Rewrite everything from the line containing "Select the 'VGA Port' text label" down to the line containing "click(x=385, y=233)", substituting "caption" for each "text label" and leaving the rest unchanged.

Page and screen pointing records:

# # #

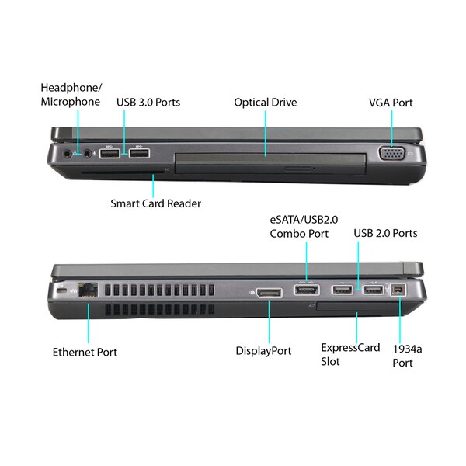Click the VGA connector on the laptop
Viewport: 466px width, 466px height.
click(x=391, y=153)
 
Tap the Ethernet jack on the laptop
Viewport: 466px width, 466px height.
click(x=89, y=290)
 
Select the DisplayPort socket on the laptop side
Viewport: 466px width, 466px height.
click(x=270, y=293)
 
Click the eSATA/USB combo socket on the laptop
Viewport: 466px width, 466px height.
click(x=307, y=290)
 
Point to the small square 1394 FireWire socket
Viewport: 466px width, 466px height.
click(x=398, y=290)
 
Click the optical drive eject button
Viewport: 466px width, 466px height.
click(x=298, y=169)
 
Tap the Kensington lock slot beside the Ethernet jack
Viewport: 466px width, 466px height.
click(x=61, y=290)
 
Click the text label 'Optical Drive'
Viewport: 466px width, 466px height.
click(x=266, y=103)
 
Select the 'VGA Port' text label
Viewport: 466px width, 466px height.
click(x=391, y=103)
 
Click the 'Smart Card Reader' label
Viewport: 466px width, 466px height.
click(x=156, y=203)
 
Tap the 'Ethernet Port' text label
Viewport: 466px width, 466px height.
click(x=85, y=352)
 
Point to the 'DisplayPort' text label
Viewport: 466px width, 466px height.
click(x=263, y=351)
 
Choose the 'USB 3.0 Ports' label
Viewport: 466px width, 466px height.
click(x=148, y=103)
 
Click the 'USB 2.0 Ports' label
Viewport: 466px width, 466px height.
click(x=385, y=233)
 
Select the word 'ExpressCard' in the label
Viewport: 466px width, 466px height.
click(x=350, y=348)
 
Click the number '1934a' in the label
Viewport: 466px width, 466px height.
click(x=407, y=349)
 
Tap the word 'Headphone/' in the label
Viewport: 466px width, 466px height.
click(x=71, y=88)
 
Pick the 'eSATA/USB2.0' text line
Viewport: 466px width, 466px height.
click(x=304, y=220)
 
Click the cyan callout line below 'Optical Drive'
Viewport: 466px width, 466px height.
click(x=266, y=133)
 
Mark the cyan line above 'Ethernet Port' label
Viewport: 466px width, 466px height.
click(x=89, y=323)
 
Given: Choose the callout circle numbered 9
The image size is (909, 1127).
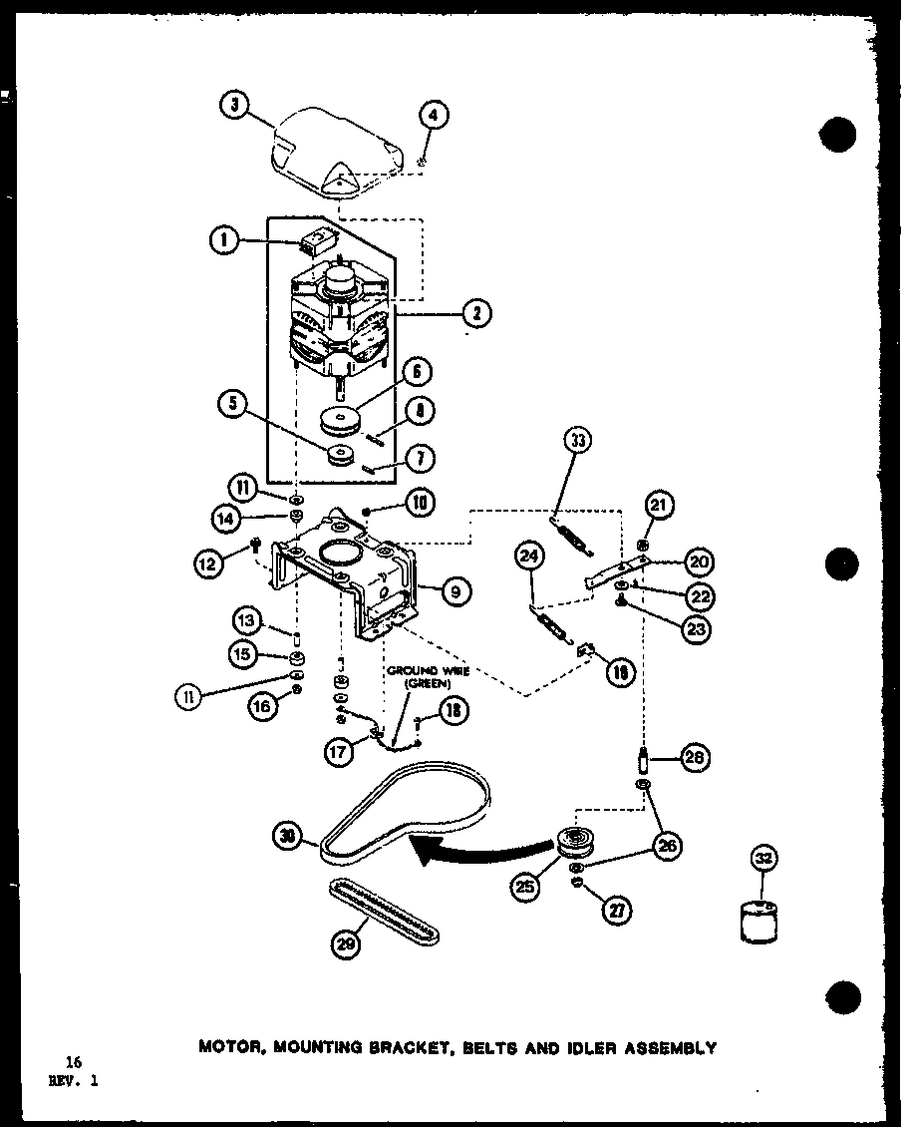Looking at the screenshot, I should (454, 592).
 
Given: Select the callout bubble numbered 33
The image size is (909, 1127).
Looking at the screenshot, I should (577, 440).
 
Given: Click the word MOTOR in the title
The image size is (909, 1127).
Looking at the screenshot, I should (231, 1048).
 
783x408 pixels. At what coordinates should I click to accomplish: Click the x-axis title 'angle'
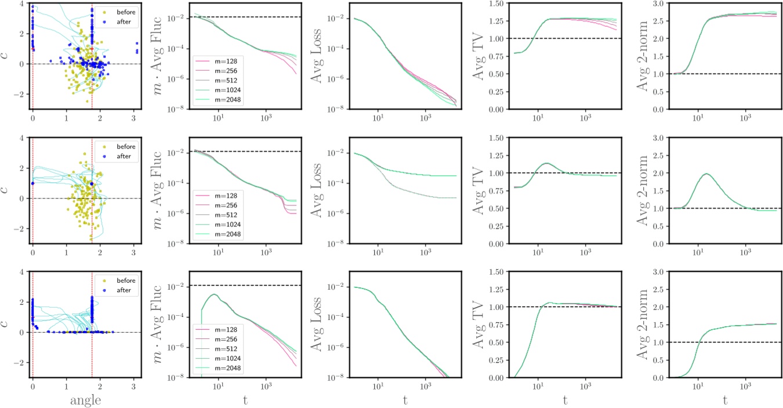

# # #

[CORRECT RESULT]:
Select the 'VGA Port' caption
Viewport: 466px width, 466px height.
click(x=391, y=103)
 
Click the 'Smart Card Reader' label
Viewport: 466px width, 466px height.
click(x=156, y=203)
 
Tap the 'Ethernet Port' caption
Viewport: 466px width, 466px height.
click(x=85, y=352)
 
Point to the 'DisplayPort' caption
Viewport: 466px width, 466px height.
click(x=263, y=351)
 
Choose the 'USB 3.0 Ports' label
Viewport: 466px width, 466px height.
click(x=148, y=103)
 
Click the 'USB 2.0 Ports' label
Viewport: 466px width, 466px height.
click(x=385, y=233)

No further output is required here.